═════ Exercise data

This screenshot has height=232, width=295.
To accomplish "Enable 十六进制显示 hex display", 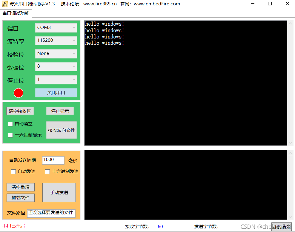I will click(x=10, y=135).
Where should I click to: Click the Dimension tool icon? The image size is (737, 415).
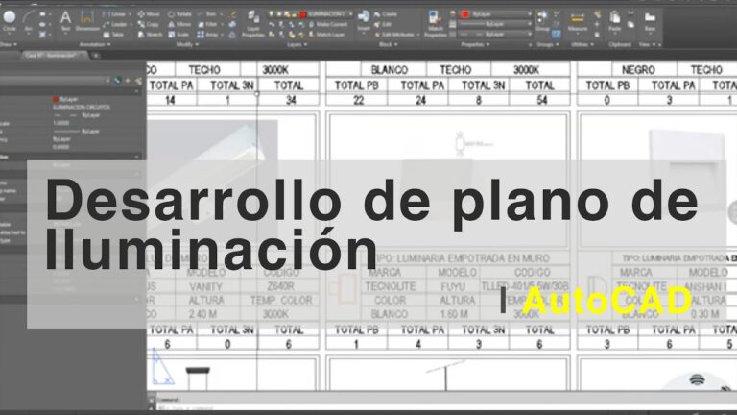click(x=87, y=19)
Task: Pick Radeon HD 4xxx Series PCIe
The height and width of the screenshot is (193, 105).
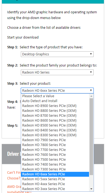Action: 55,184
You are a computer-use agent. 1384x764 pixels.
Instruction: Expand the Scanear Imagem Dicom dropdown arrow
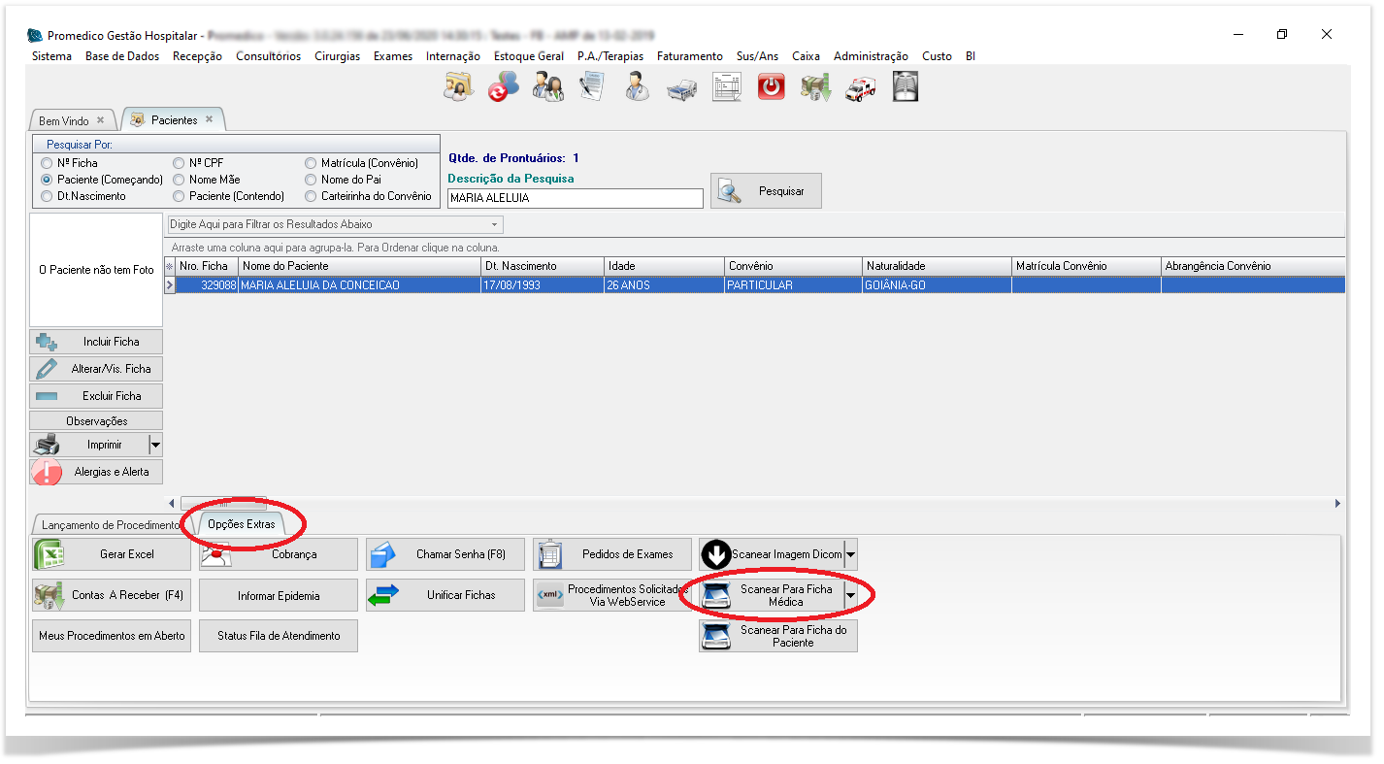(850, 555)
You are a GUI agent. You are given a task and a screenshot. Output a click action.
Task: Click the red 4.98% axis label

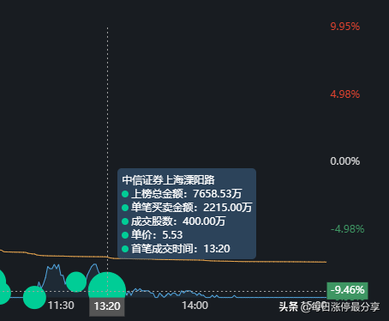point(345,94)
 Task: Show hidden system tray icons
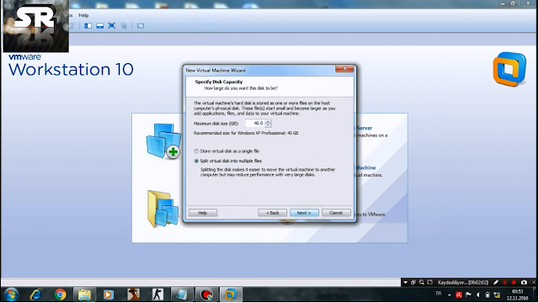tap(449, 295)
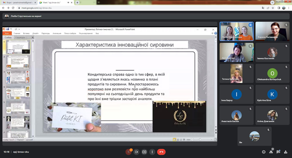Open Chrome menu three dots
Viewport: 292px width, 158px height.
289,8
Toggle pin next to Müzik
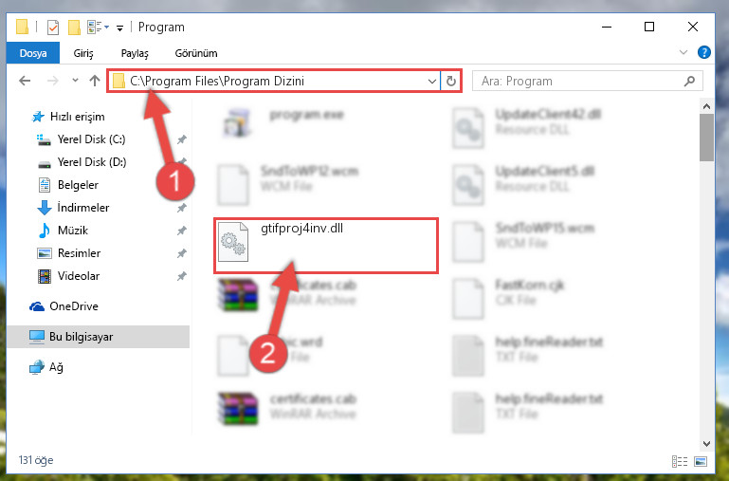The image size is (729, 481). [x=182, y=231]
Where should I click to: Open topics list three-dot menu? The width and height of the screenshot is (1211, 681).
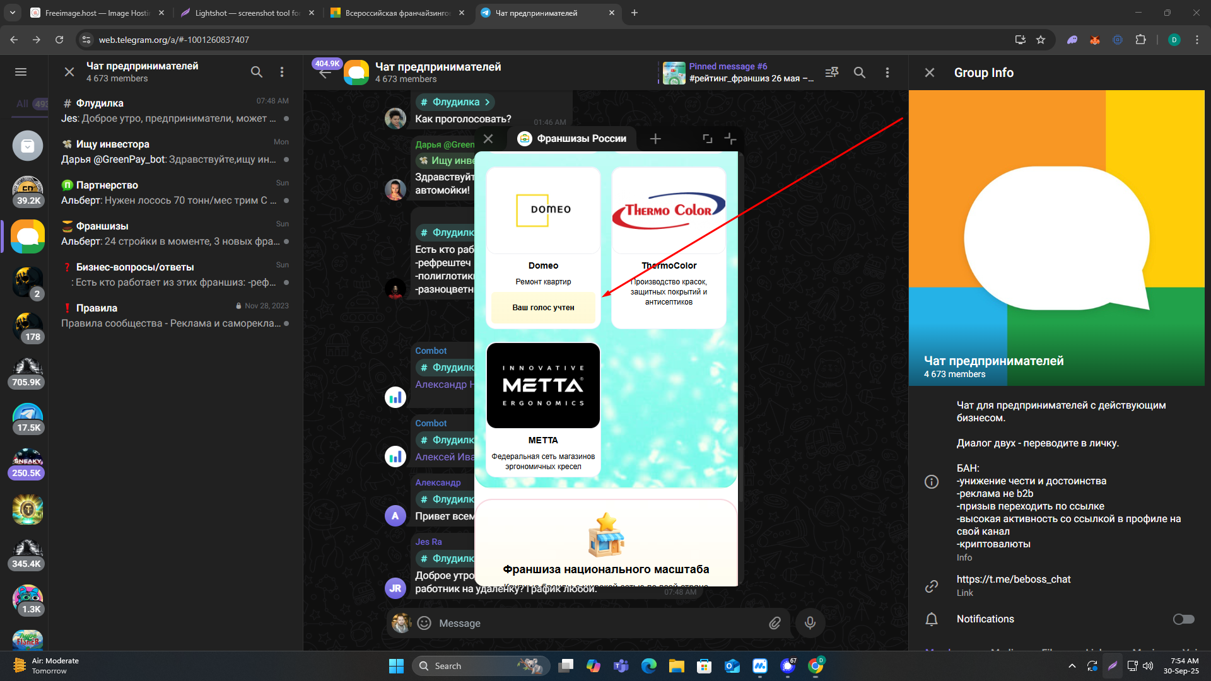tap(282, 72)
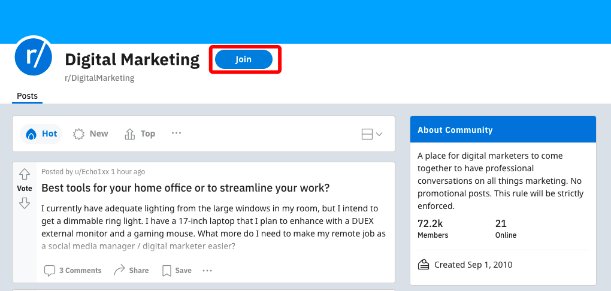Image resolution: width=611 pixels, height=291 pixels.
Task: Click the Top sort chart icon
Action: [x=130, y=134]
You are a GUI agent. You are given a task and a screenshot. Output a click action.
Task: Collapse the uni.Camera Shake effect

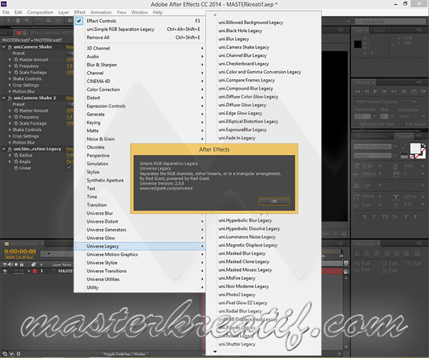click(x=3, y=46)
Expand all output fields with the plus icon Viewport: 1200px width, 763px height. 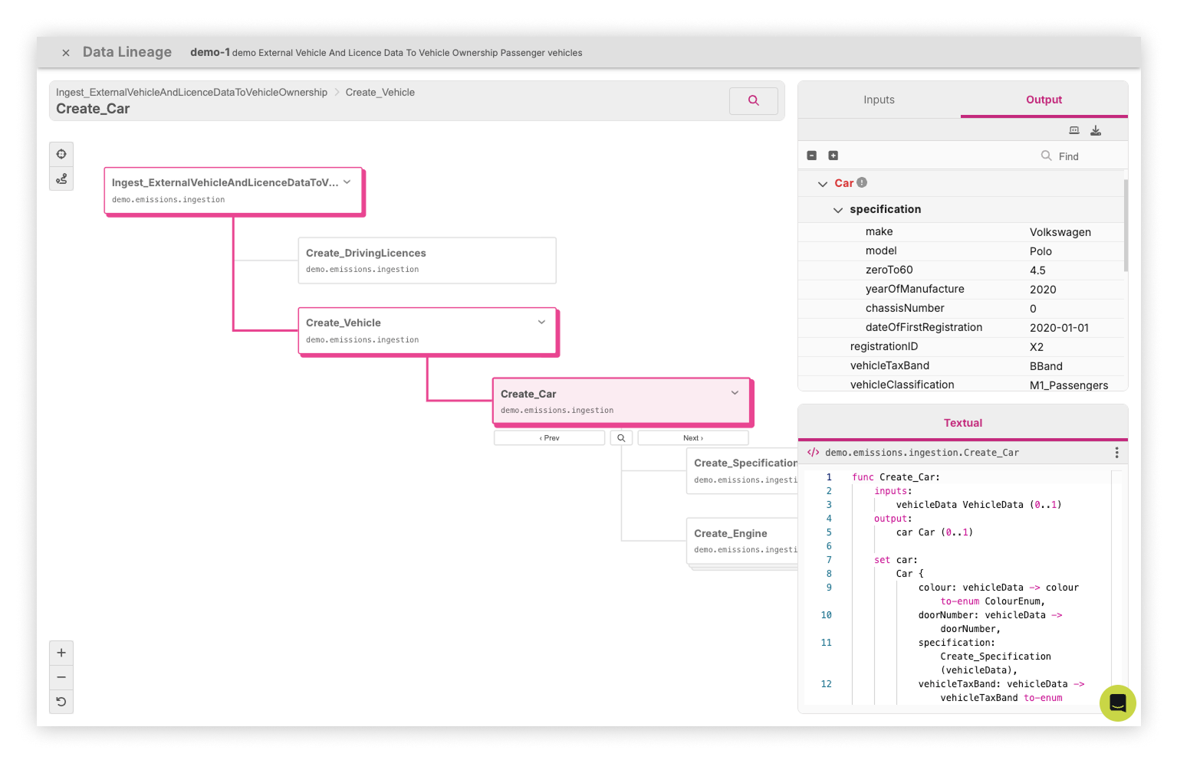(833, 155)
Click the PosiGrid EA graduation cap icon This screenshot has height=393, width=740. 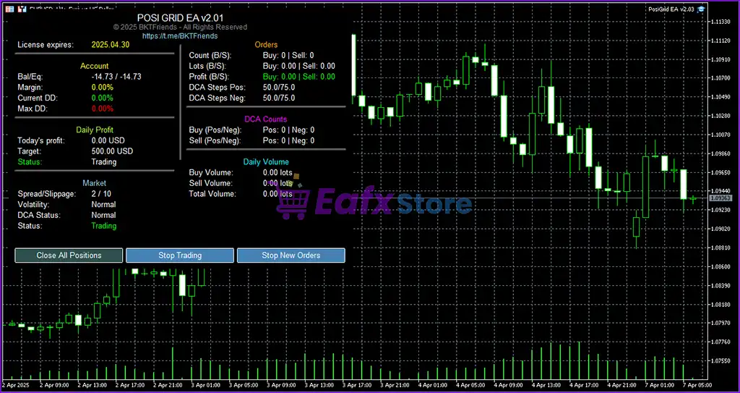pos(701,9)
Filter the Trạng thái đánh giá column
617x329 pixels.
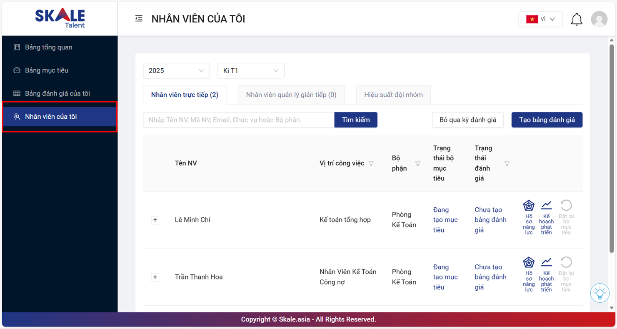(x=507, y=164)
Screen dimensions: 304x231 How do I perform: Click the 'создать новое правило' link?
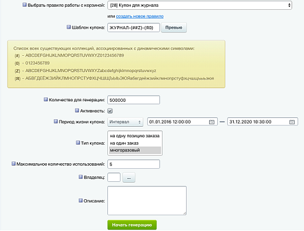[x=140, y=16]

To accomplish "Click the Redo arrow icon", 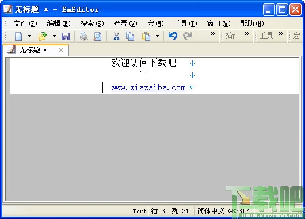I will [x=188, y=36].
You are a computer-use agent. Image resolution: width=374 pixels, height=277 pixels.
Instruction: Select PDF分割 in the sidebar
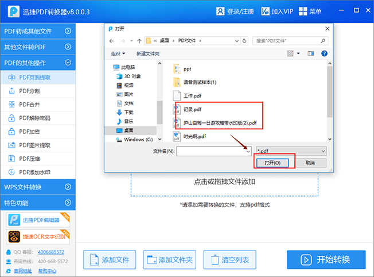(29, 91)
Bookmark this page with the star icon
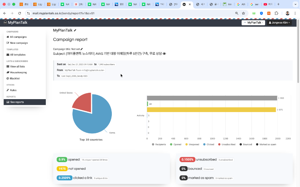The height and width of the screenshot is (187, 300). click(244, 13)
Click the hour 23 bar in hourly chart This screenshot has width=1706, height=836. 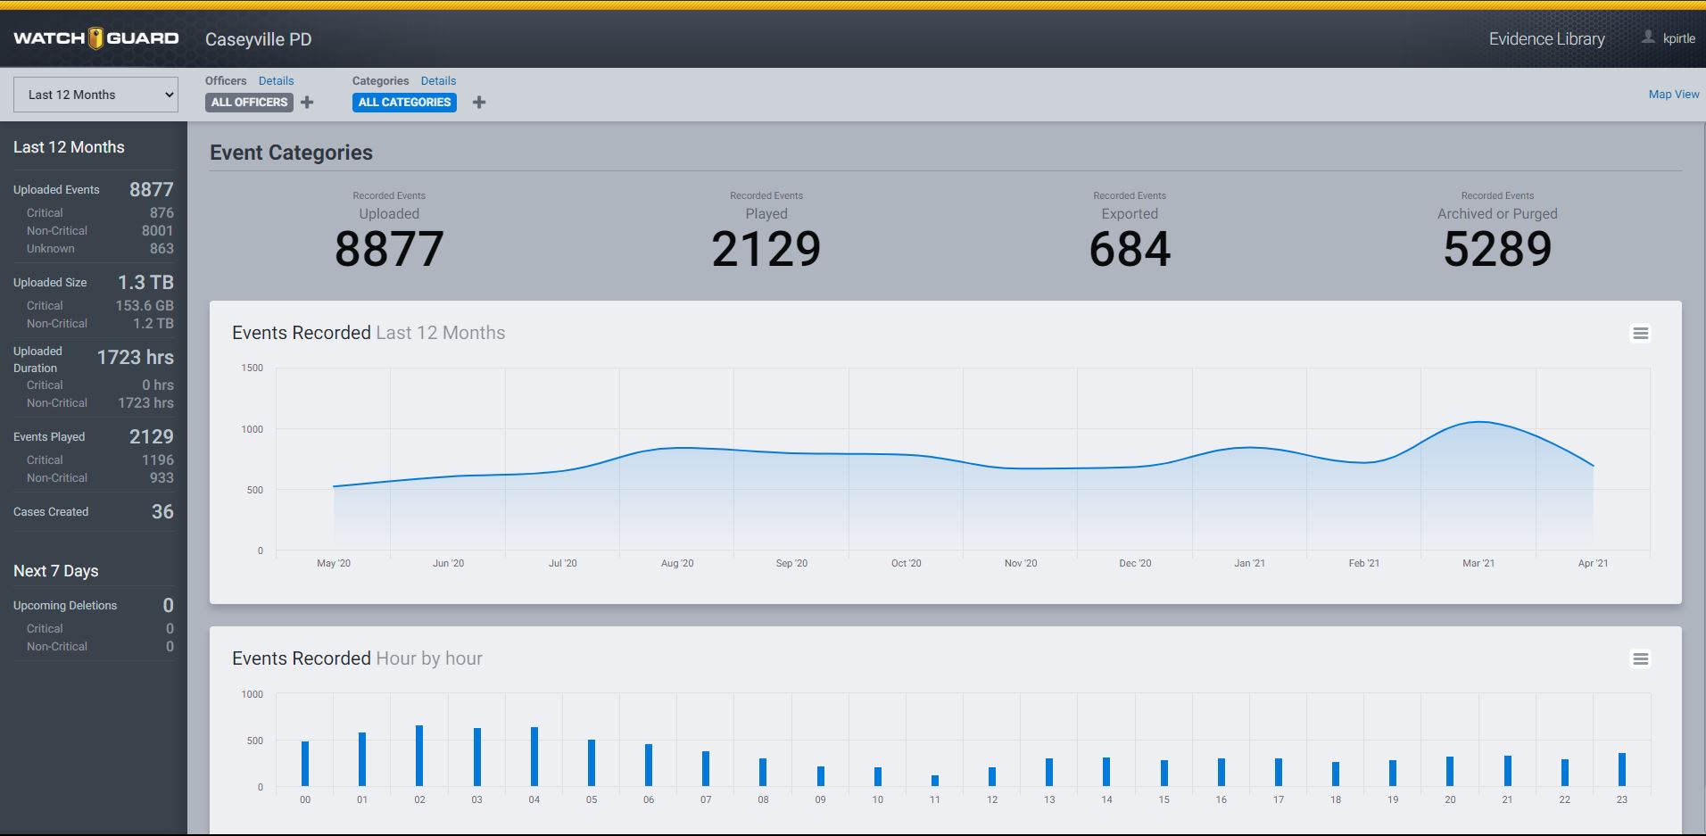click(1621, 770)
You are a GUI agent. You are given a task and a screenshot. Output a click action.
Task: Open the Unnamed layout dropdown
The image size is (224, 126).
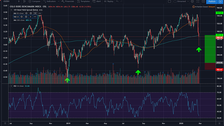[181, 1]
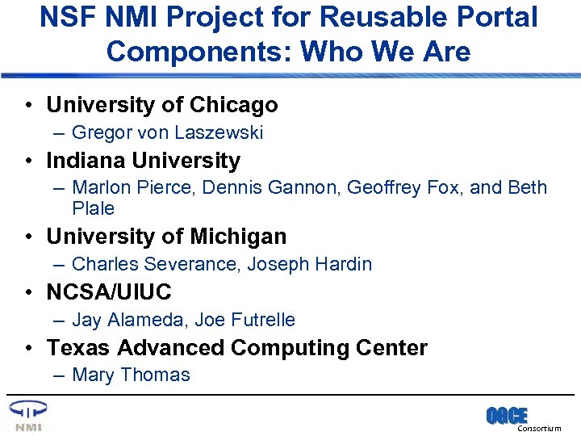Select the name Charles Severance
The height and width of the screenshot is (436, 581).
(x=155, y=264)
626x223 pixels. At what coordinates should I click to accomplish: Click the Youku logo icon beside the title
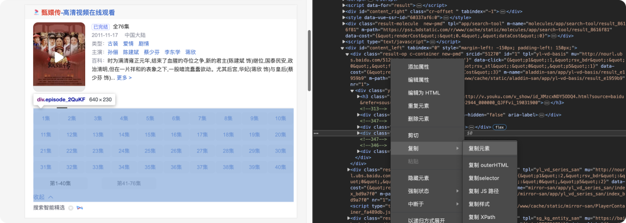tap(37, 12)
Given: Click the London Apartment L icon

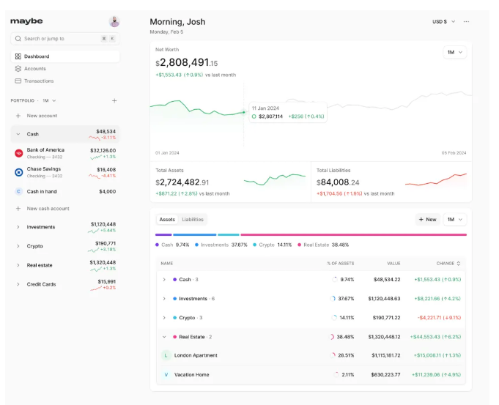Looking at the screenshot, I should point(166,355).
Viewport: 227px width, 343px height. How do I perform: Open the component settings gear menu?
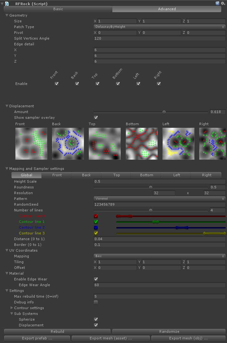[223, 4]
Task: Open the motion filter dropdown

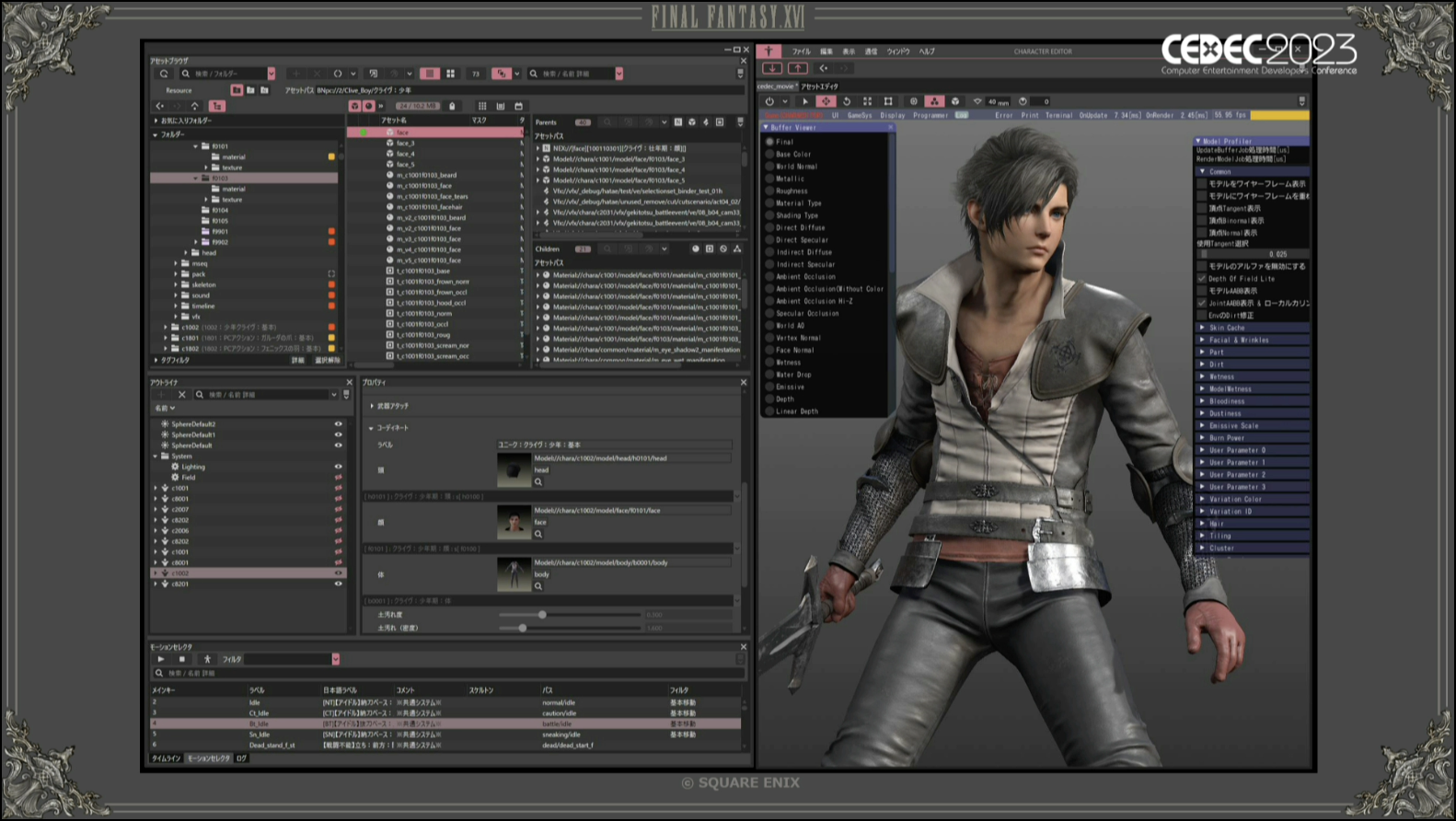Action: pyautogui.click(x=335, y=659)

══════════

Take the line containing "626x223 pixels. At" and all lines after it to the end of the data above, and reproduce them exactly, leaving out pictures. Nothing else belongs in the copy.

626x223 pixels. At what coordinates should I click to accomplish: Click the Youku logo icon beside the title
tap(37, 12)
Given: Click the London Apartment L icon

Looking at the screenshot, I should point(166,355).
Viewport: 227px width, 343px height. How do I perform: Open the component settings gear menu?
[223, 4]
Task: Open the motion filter dropdown

Action: pyautogui.click(x=335, y=659)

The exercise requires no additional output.